The June 2014 religious clashes between Buddhists and Muslims in Aluthgama, a coastal town south of Colombo, where three people died and 80 were injured, he suggested, were another indication of state patronage for the hard-line Bodu Bala Sena (Buddhist Power Force) charged with provoking the clash.

“No legal action was taken against any of the culprits after the Aluthgama incident,” said Mr. Senaratne, one of the few in the government then to publicly condemn the Buddhist hard-liners.
‘Family rule’

President Rajapaksa — a close ally and comrade of Mr. Senaratne for nearly 40 years — had been a “wonderful person” earlier but, following the end of the war in 2009, allowed his family to dictate terms to the government, Mr. Senaratne said, referring to the alleged role played by the President’s brothers Gotabaya Rajapaksa, the Defence Secretary, Basil Rajapaksa, the Economic Development Minister and the President’s son, Namal Rajapaksa, a parliamentarian. Chamal Rajapaksa, another brother of the President, is the Speaker in Parliament. “And then there are the numerous henchmen. Some people were singing his praise and calling him a king, which Mr. Rajapaksa began taking very seriously.”

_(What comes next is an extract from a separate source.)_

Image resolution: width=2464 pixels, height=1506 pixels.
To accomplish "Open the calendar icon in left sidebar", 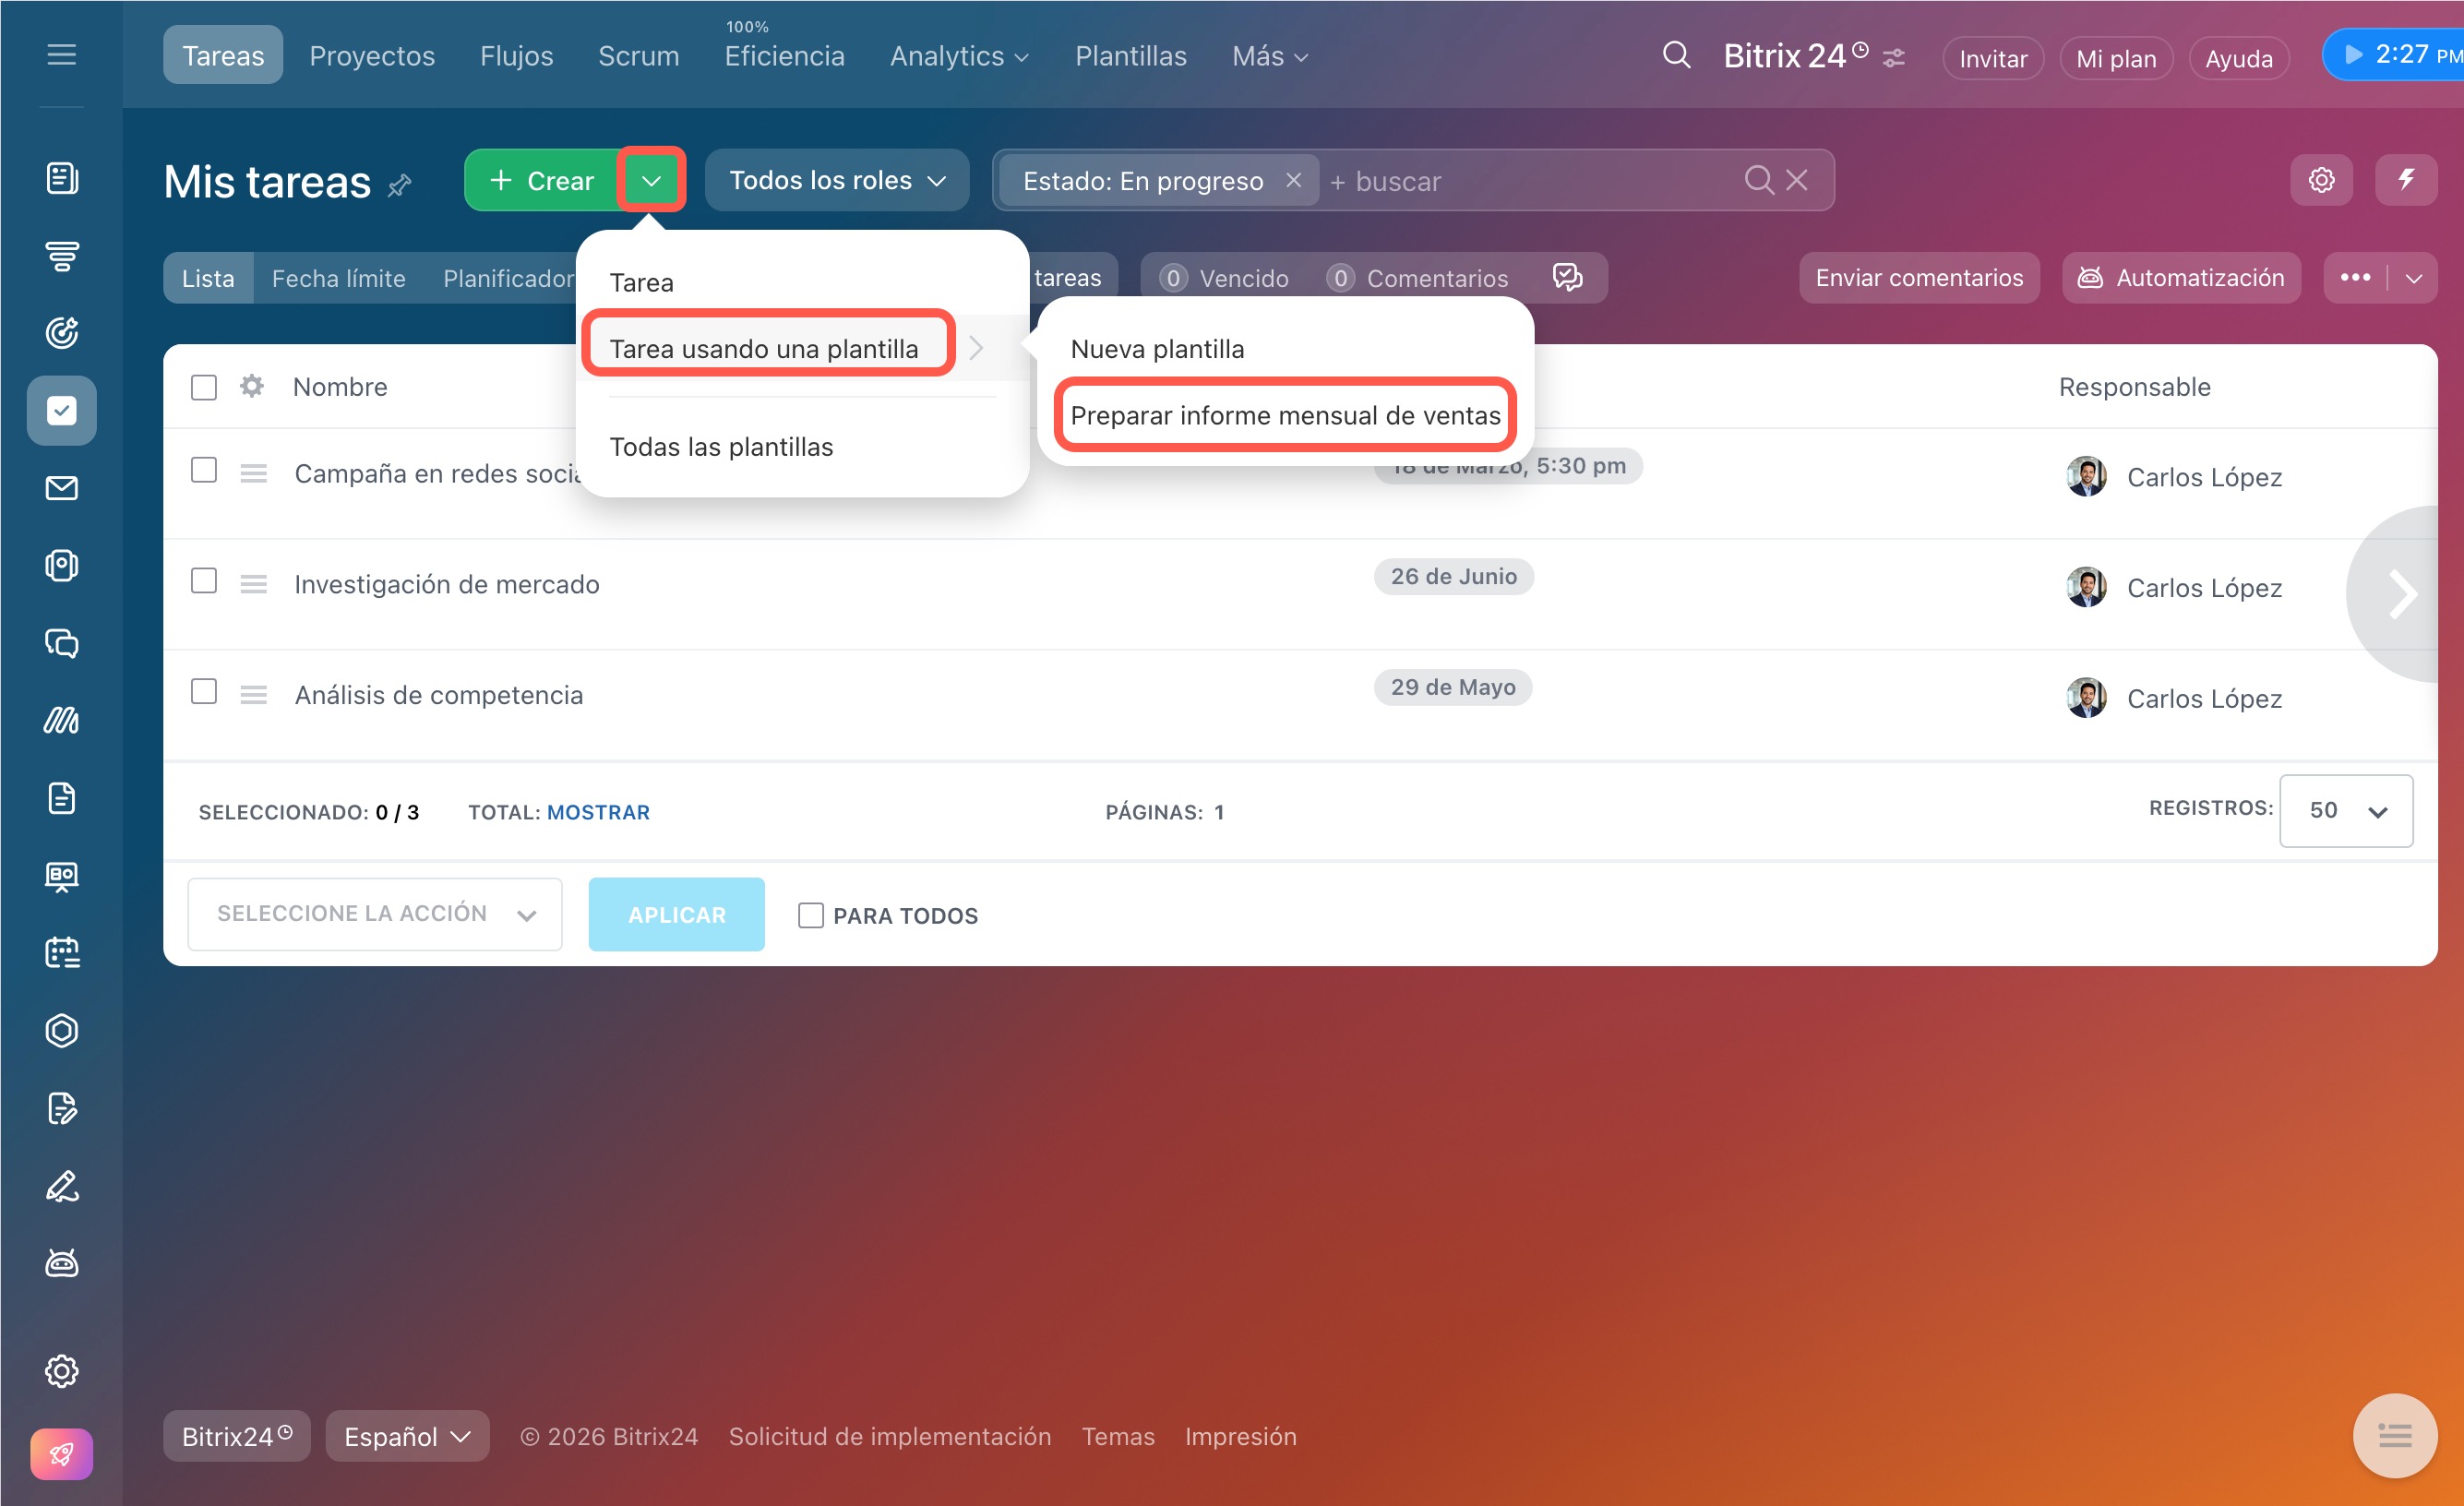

The atmosphere for Ministers like him was stifling, with the “family’s domination” manifesting in budgetary allocations, he said, pointing to the near-70 per cent budgetary allocation to portfolios held by the family members. “Only the remaining 28 per cent were allocated for the rest of the ministries, including health, education and fisheries.”

Even that funding, he said, was channelled through the Economic Development Ministry forcing senior Ministers to “run behind Basil begging for the money.”

India-Sri Lanka ties

India had virtually given up on President Rajapaksa after many unkept promises, the former Minister said. “There is no relationship between the countries now because of that. Mr. Rajapaksa’s attitude is very dictatorial, but Indian leaders tend to be democratic and hence there is a huge gap there.”

Despite all the differences and the apparently close contest, the Maithripala camp is clear it will protect their opponent from the international powers that may victimise him over allegations of war crimes. The joint opposition, Mr. Senaratne said, would strengthen domestic mechanisms and “settle our matters in our own country”.